*Text block*.
----------

Introduction:
B lymphoblastic leukemia/lymphoma (B-ALL) constitutes the most common type of lymphoblastic leukemia, with about two thirds of the cases being of B-cell lineage. It represents a significant cause of cancer related morbidity and mortality in both pediatric and adult populations. B-ALL immunophenotype has been extensively studied and used for diagnosis. Recent data underscores the importance of the CD45 transmembrane phosphatase in the modulation of signal transduction pathways in leukemic cells. In fact, the gene encoding CD45, PTPRC, has been identified as a tumor suppressor that is deleted in 10% of cases of T-ALL. Based on the impact of CD45 on leukemic cell biology, we hypothesized a relationship between CD45 protein expression and clinical parameters.

----------

*Excerpted records*.
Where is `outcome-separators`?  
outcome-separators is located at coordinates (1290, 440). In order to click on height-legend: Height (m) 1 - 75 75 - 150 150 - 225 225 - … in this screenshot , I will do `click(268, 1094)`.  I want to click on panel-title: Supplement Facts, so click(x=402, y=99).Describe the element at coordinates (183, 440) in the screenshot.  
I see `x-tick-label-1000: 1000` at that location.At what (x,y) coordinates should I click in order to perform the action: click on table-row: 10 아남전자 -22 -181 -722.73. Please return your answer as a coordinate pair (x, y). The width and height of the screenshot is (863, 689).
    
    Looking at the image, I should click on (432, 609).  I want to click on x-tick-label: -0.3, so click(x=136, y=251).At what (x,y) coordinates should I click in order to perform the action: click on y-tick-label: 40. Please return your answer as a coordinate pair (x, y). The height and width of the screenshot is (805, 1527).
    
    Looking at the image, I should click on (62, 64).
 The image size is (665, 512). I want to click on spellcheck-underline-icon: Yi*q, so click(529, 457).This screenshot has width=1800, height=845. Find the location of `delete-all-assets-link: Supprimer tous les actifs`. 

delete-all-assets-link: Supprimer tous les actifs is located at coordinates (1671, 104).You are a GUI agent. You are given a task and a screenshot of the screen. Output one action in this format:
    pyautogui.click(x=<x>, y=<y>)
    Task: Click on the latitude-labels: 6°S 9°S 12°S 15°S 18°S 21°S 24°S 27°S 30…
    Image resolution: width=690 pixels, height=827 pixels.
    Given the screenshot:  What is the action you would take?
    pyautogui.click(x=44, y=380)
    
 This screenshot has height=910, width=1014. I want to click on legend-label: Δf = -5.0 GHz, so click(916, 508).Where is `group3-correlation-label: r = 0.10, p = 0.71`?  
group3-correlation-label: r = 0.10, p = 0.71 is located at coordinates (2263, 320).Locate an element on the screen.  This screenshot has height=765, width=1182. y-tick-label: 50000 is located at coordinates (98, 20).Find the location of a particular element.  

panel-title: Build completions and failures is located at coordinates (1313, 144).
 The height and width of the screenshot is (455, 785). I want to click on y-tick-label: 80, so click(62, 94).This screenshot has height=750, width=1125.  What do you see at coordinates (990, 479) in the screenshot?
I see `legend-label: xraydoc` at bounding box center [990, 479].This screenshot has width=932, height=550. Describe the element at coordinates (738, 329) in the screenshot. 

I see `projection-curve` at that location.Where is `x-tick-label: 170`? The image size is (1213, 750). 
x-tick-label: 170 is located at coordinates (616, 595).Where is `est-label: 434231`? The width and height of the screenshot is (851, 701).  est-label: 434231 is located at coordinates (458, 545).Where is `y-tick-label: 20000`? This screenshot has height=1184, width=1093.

----------

*Work item A*. According to the introduction on B lymphoblastic leukemia, in what share of T-ALL cases is the gene PTPRC deleted?
*Work item B*. Pick up the introduction on B lymphoblastic leukemia after its last sentence and continue it.

*Response area A*. 10%

*Response area B*.
Methods:
This is a retrospective, single center analysis of patients diagnosed with B-ALL at Indiana University Simon Comprehensive Cancer Center from December 2003 until December 2018. Patients were followed until July 2020. Variables included patient demographics, and clinical and treatment characteristics. B-ALL diagnosis, molecular profiles, and clinical outcomes were abstracted by chart review. Descriptive statistics were used to summarize baseline characteristics and outcomes. Flow cytometry analysis was performed using 4- and 10-color leukemia screening panel. Median and geometric mean of CD45 antigen intensity was analyzed using FCS Express V6 software. Statistical analysis was performed using SPSS statistical package.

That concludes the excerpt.